WHAT YOU SHOULD DO | The answer is an exact repetition of every entry, with all images left out.
--- START ---
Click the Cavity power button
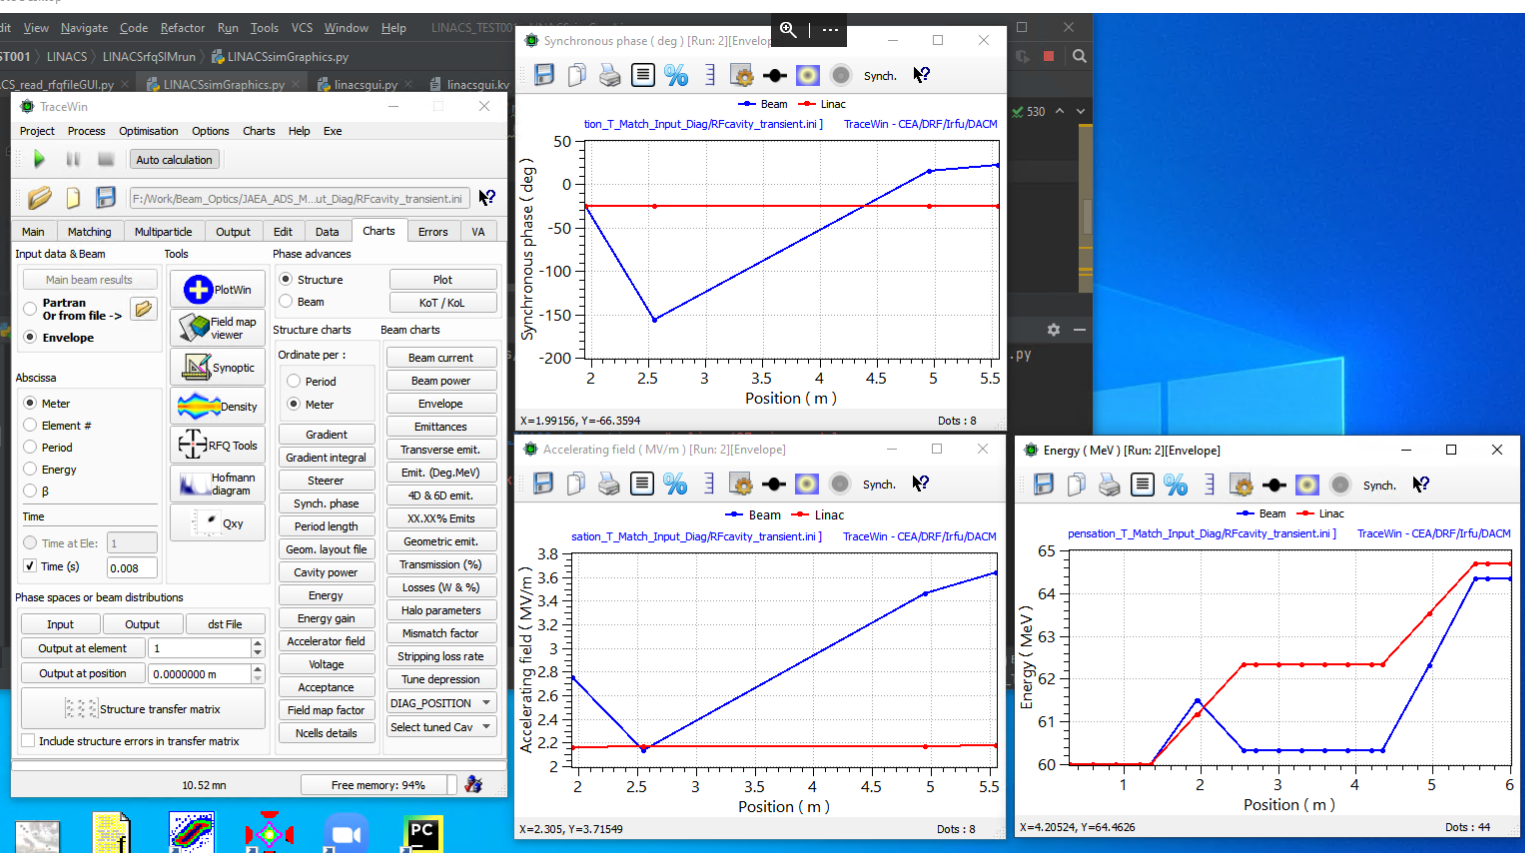 tap(325, 573)
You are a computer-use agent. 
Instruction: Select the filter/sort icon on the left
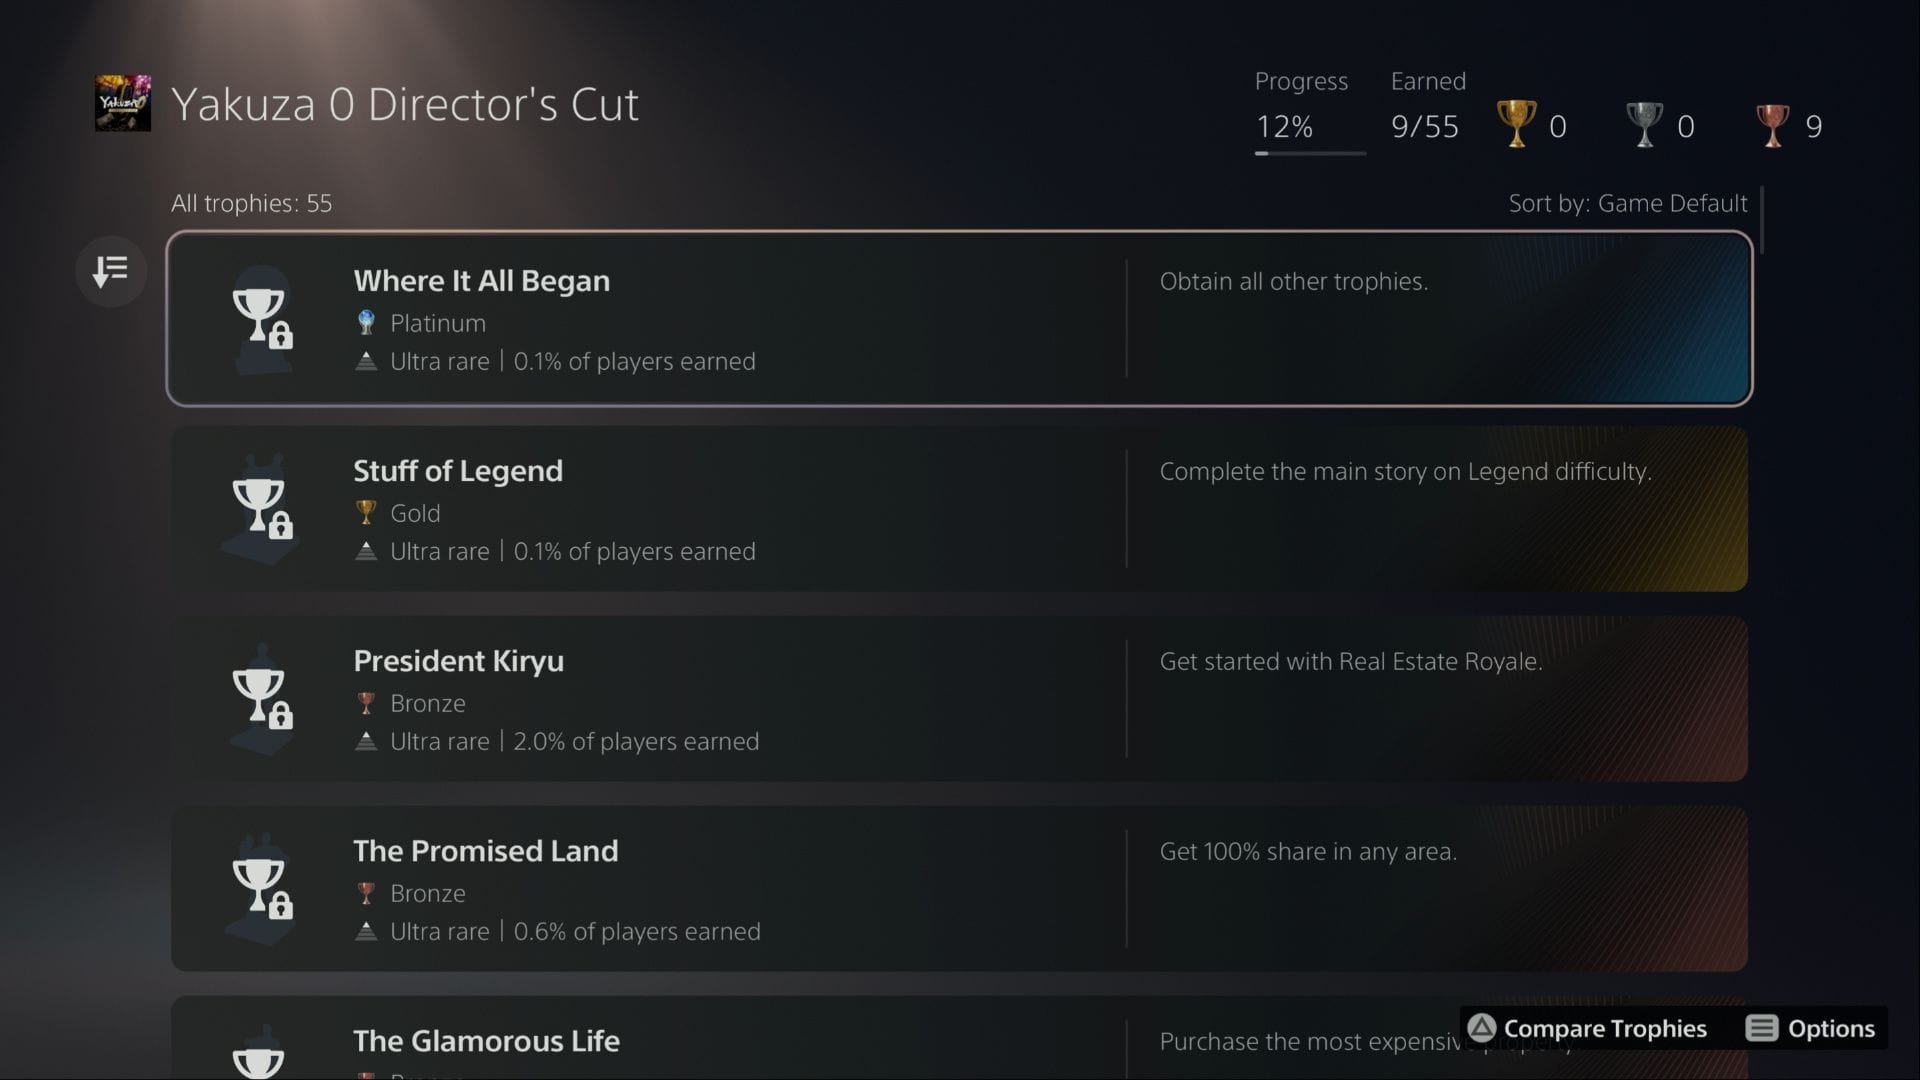point(110,270)
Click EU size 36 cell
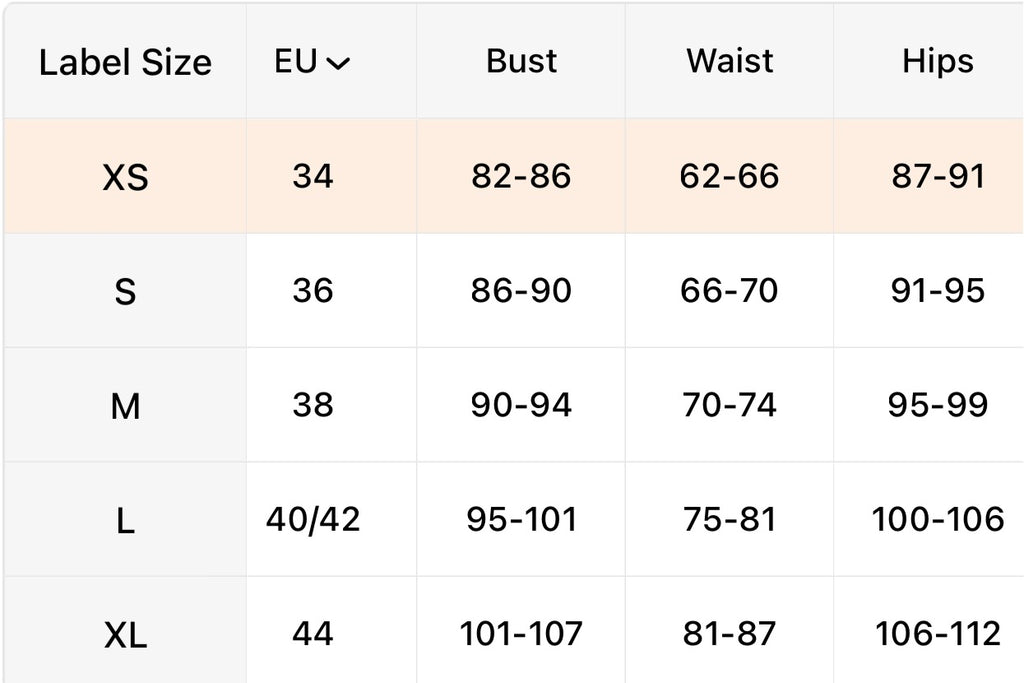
--- END ---
REPLY TO THE TASK |
Click the Cavity power button
 tap(325, 573)
You are a computer-use agent. 
Instruction: Select the filter/sort icon on the left
point(110,270)
Click EU size 36 cell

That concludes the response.